Sometimes I wrote and did the pictures, and sometimes Mr. Muthiah would assign the story part to Vekatachari Jagannathan. Between Jagan and I we became a formidable team – like Bob Woodward and Carl Bernstein of the Watergate scandal fame ! Mr. Muthiah , how did he ever get to research so much – told us that Martin Luther King had visited Madras and inaugurated a community centre near Mamallapuram. So Jagan and I hit the road on my Ind-Suzuki Motorbike. Halfway to Mahabs we had a flat tire. The intrepid Jagan borrowed a cycle from a nearby coconut vendor, pedalled all the way to the nearest puncture shop, pedalled back with a mechanic as pillion, and to cut a long story short – we were on the road to Tirukazhugukundram soon and found the hamlet, which Dr. MLK had visited. The community centre was in complete ruins – not surprising how the powers that be here respect such places worth preserving – except for the granite plaque that bore testimony to the great civil rights leader’s visit to Madras

* * *

When I was visiting Sri Lanka in ’94, Mr.
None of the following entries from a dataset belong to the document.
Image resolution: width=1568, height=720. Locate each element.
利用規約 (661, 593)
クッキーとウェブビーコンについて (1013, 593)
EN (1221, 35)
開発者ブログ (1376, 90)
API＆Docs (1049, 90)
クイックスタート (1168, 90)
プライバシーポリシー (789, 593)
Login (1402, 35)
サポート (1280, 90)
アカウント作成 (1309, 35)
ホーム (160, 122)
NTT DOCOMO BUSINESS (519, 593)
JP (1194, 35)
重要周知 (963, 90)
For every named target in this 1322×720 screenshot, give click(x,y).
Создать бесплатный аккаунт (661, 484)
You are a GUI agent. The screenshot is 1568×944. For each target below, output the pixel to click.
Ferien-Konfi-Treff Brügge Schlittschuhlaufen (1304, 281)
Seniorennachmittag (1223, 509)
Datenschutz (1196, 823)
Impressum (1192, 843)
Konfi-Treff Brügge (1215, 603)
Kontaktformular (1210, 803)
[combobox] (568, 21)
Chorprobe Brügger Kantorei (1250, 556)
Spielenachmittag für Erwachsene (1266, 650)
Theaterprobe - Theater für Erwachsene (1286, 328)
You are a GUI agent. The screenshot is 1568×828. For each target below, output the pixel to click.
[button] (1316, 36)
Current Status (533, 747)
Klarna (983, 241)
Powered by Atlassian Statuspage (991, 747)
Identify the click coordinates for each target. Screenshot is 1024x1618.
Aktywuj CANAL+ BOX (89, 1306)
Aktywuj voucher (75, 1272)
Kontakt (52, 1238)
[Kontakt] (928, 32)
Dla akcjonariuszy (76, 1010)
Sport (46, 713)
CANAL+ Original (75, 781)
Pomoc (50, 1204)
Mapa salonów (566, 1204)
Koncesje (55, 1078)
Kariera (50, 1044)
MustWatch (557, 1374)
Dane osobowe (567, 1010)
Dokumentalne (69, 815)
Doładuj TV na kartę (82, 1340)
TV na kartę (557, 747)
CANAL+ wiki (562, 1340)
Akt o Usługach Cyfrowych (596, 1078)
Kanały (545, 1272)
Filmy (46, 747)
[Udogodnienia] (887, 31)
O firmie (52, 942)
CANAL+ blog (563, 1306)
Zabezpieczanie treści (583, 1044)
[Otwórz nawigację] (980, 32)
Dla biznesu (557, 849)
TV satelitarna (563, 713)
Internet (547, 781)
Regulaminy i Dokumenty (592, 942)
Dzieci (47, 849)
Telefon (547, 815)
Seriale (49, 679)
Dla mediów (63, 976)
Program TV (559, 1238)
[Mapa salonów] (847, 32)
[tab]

Muthiah referred me to his friends in Colombo and I got in touch with them. In no time I got an invite one evening for drinks and dinner hosted by his pals, and the guest of honour was me (!) a friend of Muthu’s from India! Oh man, did they regale me with stories from ‘Muthu’s days in Colombo’! In his heyday, and well beyond ‘Muthu’ was indeed a fun person with an acute sense of humour.

* * *

No snippet series of mine can be complete without mention of my visit to Armenian Church, on Armenian Street, on assignment for MM. I met the caretaker and keeper of the faith, a Mr. George Gregorian, and after referring Madras Musings and Muthiah, got down to talking to the man before shooting pictures. For a man of God, Gregorian was most cantankerous and edgy and seemed to take an instant dislike to me. In all fairness Muthiah did warn me of the man’s short temper, but a priest who swore in foul language? Once I got my pictures done I remembered what Muthiah had told me – “if Gregorian is in a good mood, ask him and he will ring the church bell for you”. So I summoned my inner courage and asked – Mr. Gregorian promptly booted me outside and asked me to “get lost and come back another day”.

When I told Muthiah of my escapade at the Armenian Church, his belly rocked with laughter and he remarked ” I told you so”!